◆ Instructions for the task:
Reproduce exactly the lines from the one containing "Screen dimensions: 1170x600" through the end of the entries, including both. Drop the pictures.
*** Material shown Section Begins ***
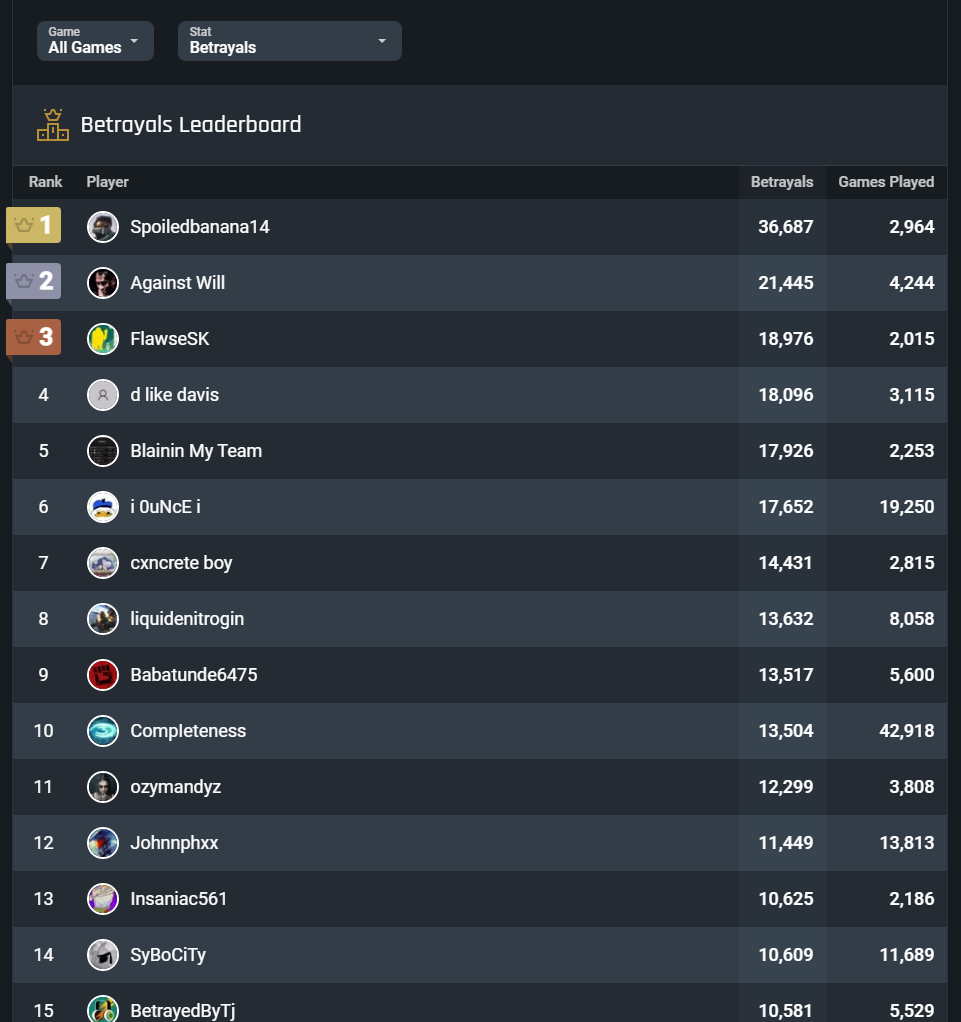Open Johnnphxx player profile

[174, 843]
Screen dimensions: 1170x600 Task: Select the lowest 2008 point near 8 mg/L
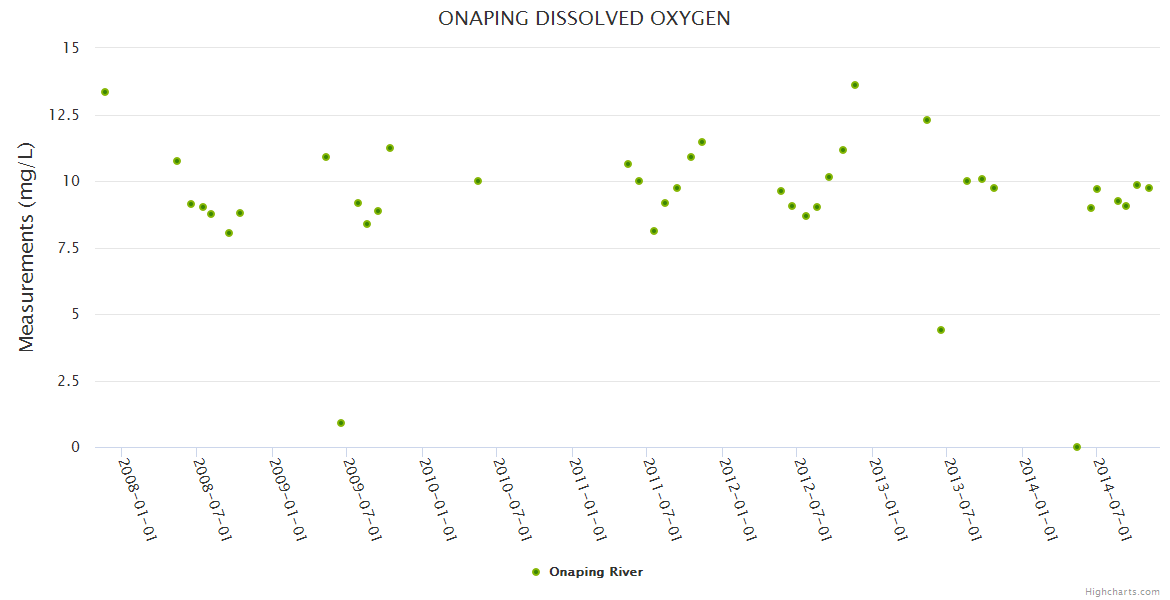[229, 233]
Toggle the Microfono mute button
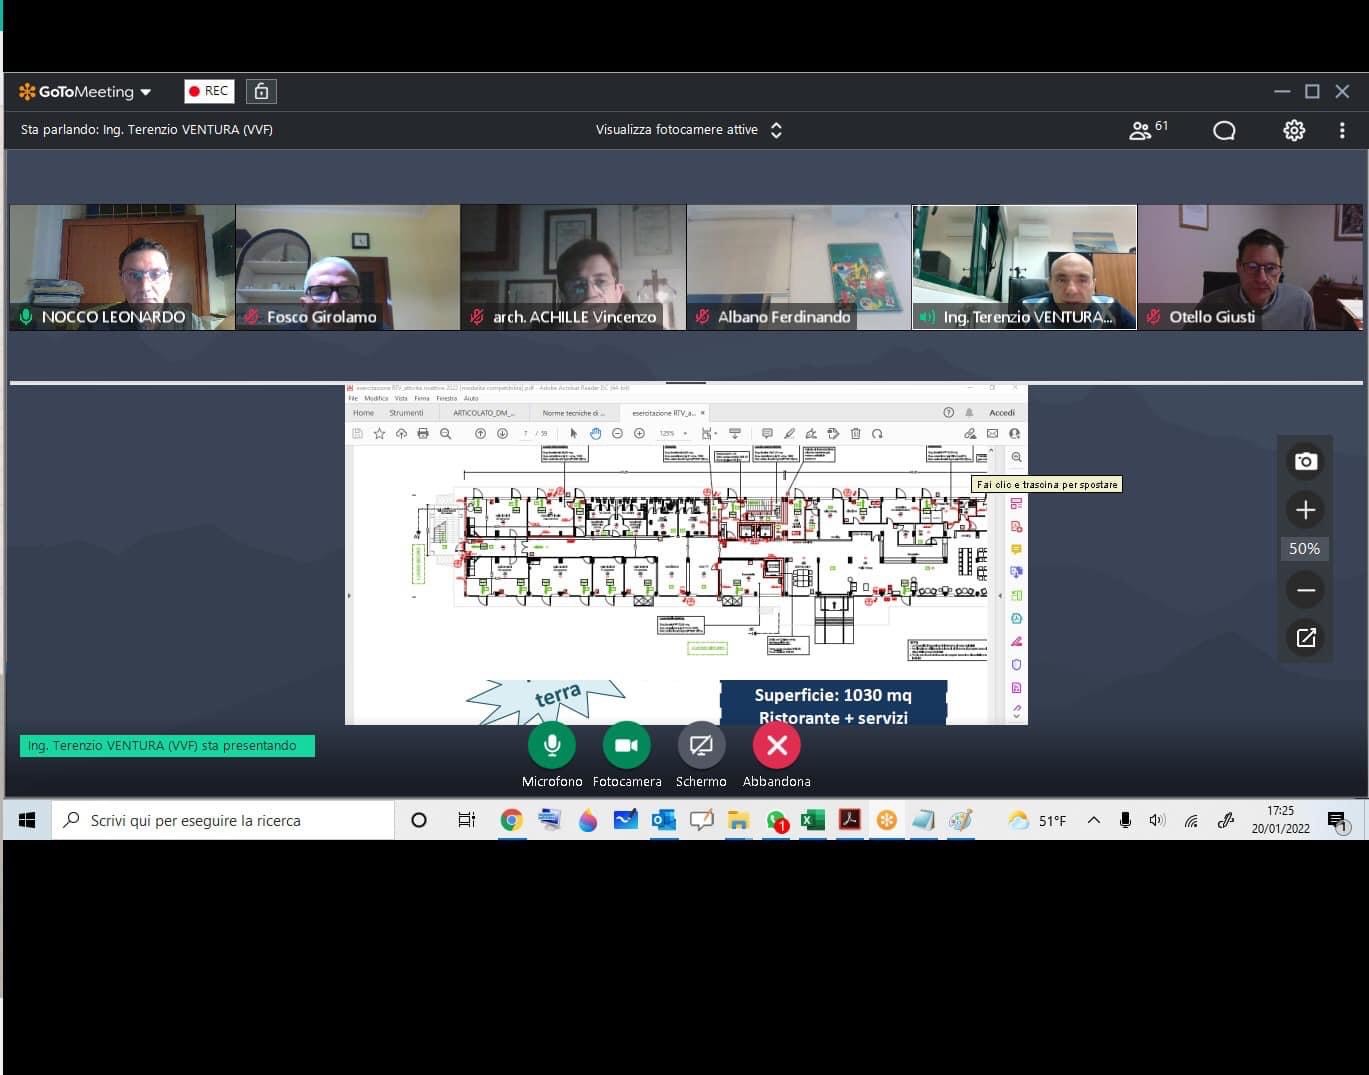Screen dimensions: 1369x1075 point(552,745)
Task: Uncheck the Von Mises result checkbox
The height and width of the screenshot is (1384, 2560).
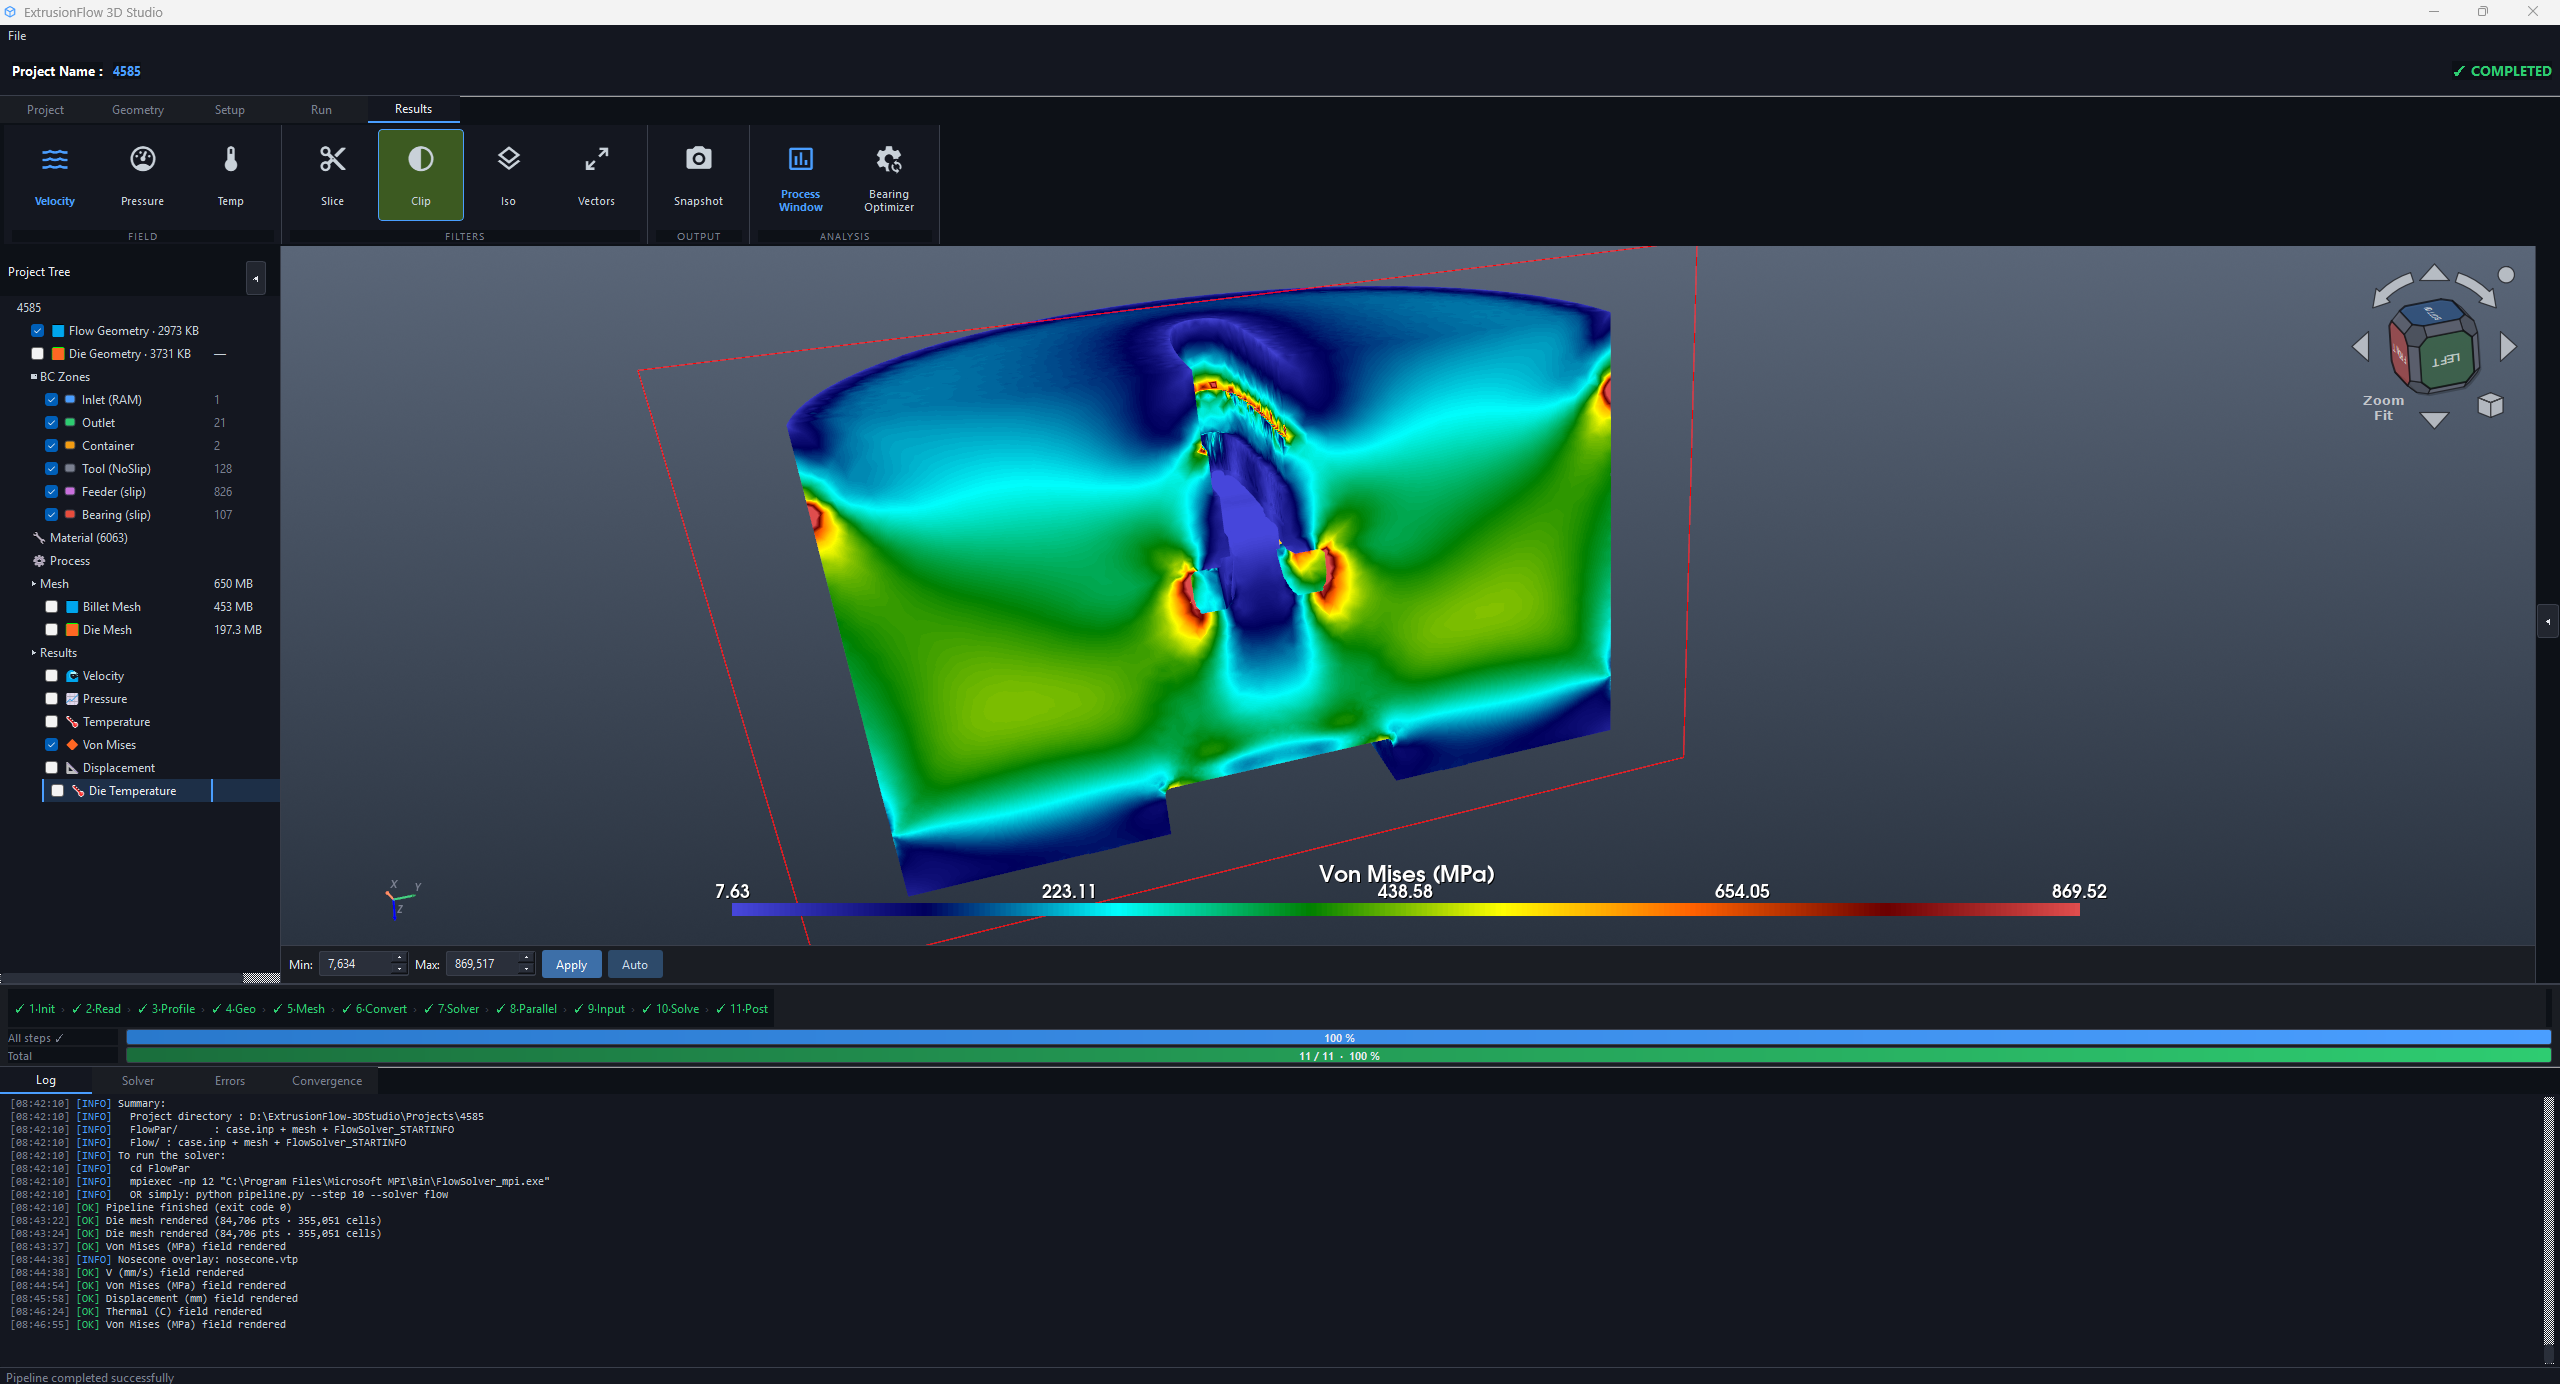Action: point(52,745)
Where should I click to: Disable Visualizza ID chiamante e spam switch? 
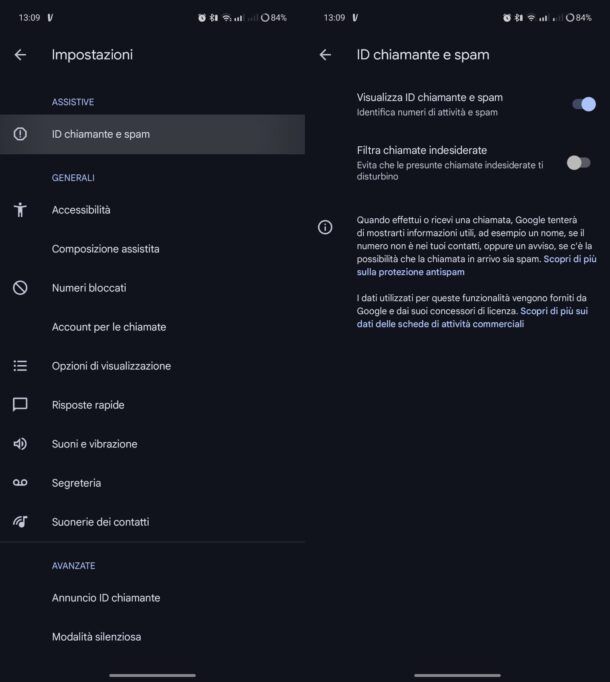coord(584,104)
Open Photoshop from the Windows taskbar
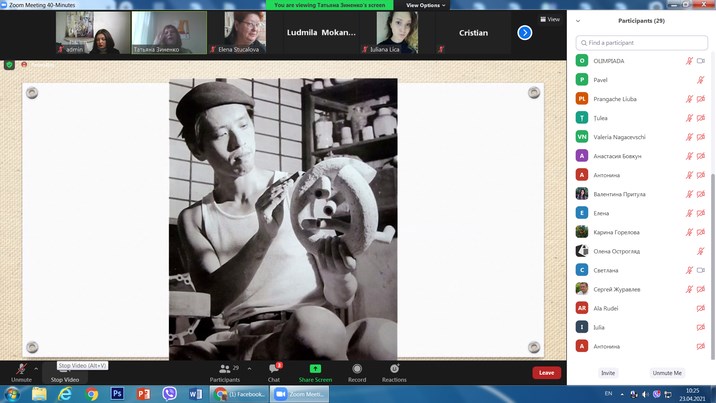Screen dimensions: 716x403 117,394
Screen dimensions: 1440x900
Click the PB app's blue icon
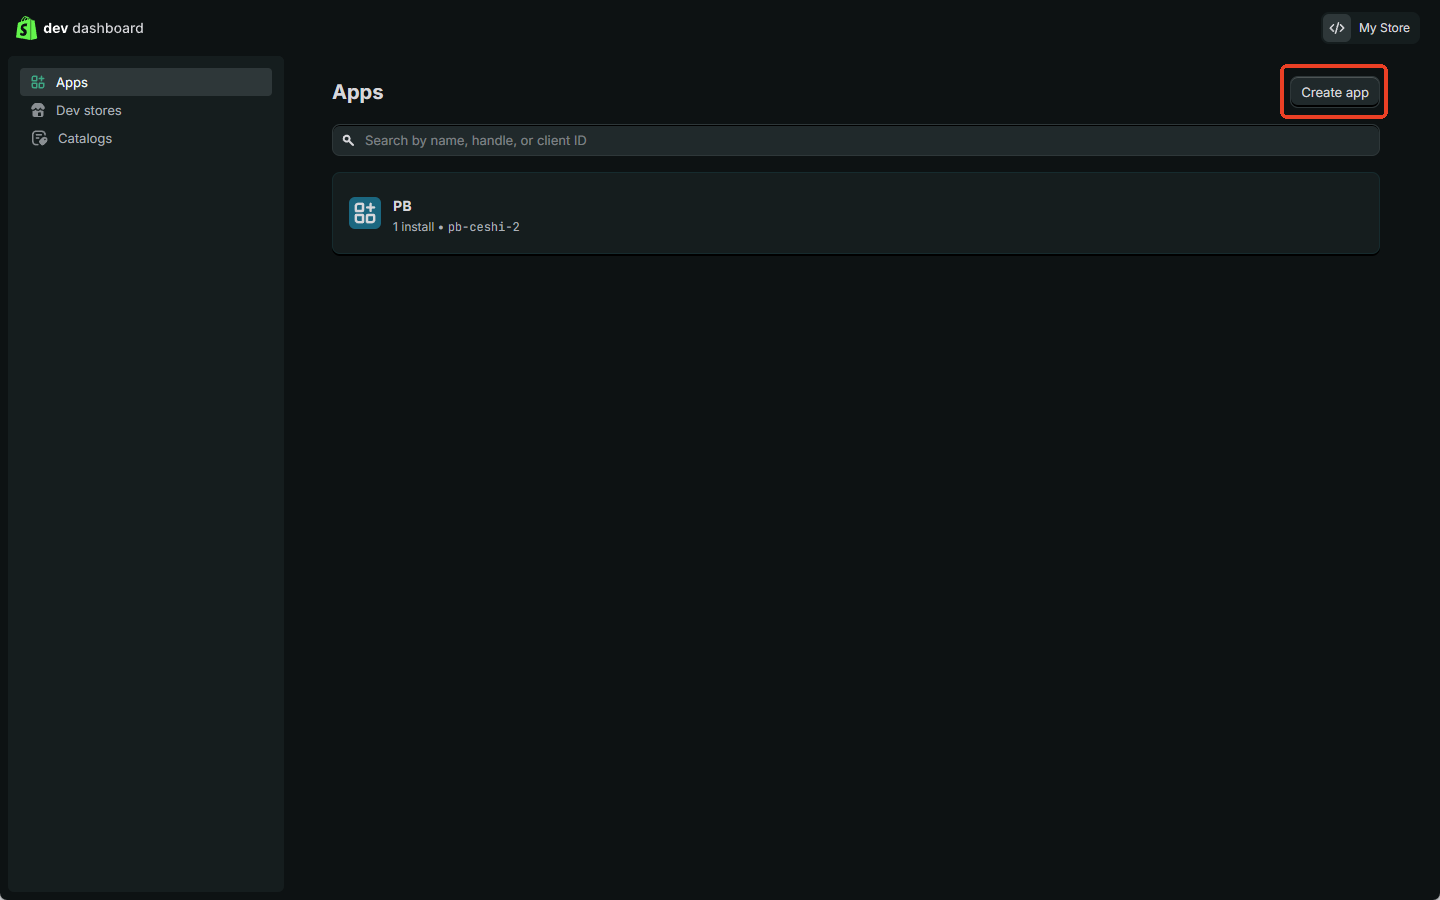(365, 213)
*** Material shown Section Ends ***
◆ Reply to the exercise:
Screen dimensions: 1170x600 Task: Select the lowest 2008 point near 8 mg/L
[229, 233]
Toggle the Microfono mute button
Screen dimensions: 1369x1075 point(552,745)
Task: Uncheck the Von Mises result checkbox
The height and width of the screenshot is (1384, 2560).
Action: point(52,745)
Where should I click to: Disable Visualizza ID chiamante e spam switch? 
coord(584,104)
Open Photoshop from the Windows taskbar
Screen dimensions: 716x403 117,394
Screen dimensions: 1440x900
Click the PB app's blue icon
(365, 213)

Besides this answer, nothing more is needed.